● **The tasks**:
a - Do the following statements agree with the passage about Leslie and Jess? For each, answer yes or no and quote the exact words of the passage that decide it. (i) Leslie's running is presented as having grace and beauty. (ii) Jess takes his loss to Leslie calmly, without feeling any threat to himself. (iii) Losing to Leslie makes Jess feel he has missed a chance at his father's attention.
b - Could you write what comes next in the passage about Leslie and Jess, starting after its final sentence?

● **Selection**:
## begin
However, her running is not simply meant to portray her as a tomboy. Although running athletically is often thought of as a masculine pursuit, Paterson is careful to convey the grace and beauty of Leslie's run, giving it a more feminine quality. Leslie blends traits of both genders seamlessly, which lends her individuality previously unheard of in the world of Lark Creek Elementary.

However, whether or not Leslie's speed is evidence of an aspect of masculinity or no, there is no question that Jess perceives her win to impugn his own masculinity. When Jess loses to her, he feels it to be a threat to his own tenuous sense of masculinity. This feeling worsens when he realizes he has lost a good chance to win his father's attention and affection. His instinctive dislike of Leslie is born of all these things. He has the sense that she is a dangerous interloper who will not fit in the standard mold, which is coupled with her defeat of him and the disintegration of his dreams.
## end
● **Material provided**:
## begin
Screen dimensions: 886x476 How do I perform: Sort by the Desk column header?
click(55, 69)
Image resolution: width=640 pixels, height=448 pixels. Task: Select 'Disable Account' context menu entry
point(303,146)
## end
● **Solved tasks**:
a -
(i) Yes: "Paterson is careful to convey the grace and beauty of Leslie's run"
(ii) No: "When Jess loses to her, he feels it to be a threat to his own tenuous sense of masculinity."
(iii) Yes: "he realizes he has lost a good chance to win his father's attention and affection"

b -
Nevertheless, Jess's moral fortitude is demonstrated clearly in his response to her win. Rather than allowing Leslie to be kicked out of the finals, an action which would likely result in his own admission to the finals, as the second- place winner in his heat, and make it possible to attain his dream of winning, he instead insists that she run in the finals as well. His sense of pride may be one reason that he does this, but there is also the simple element of fairness involved. This is an early sign of the qualities that distinguish Jess from most of his peers. He has an inherent and developed sense of justice, an ability to care about others, and an uncultivated but nevertheless sharp intelligence. Jess stands in contrast to his schoolmates, and Leslie certainly stands out, and thus the two of them seem to stand united against the rest. The portrayals of their classmates are perhaps a little one-dimensional. The boys all seem somewhat dim and the girls somewhat catty. Paterson apparently does not mean to distinguish the general run of Jess's schoolmates on an individual basis, which gives one the impression that there's precious little individuality to be found in that school.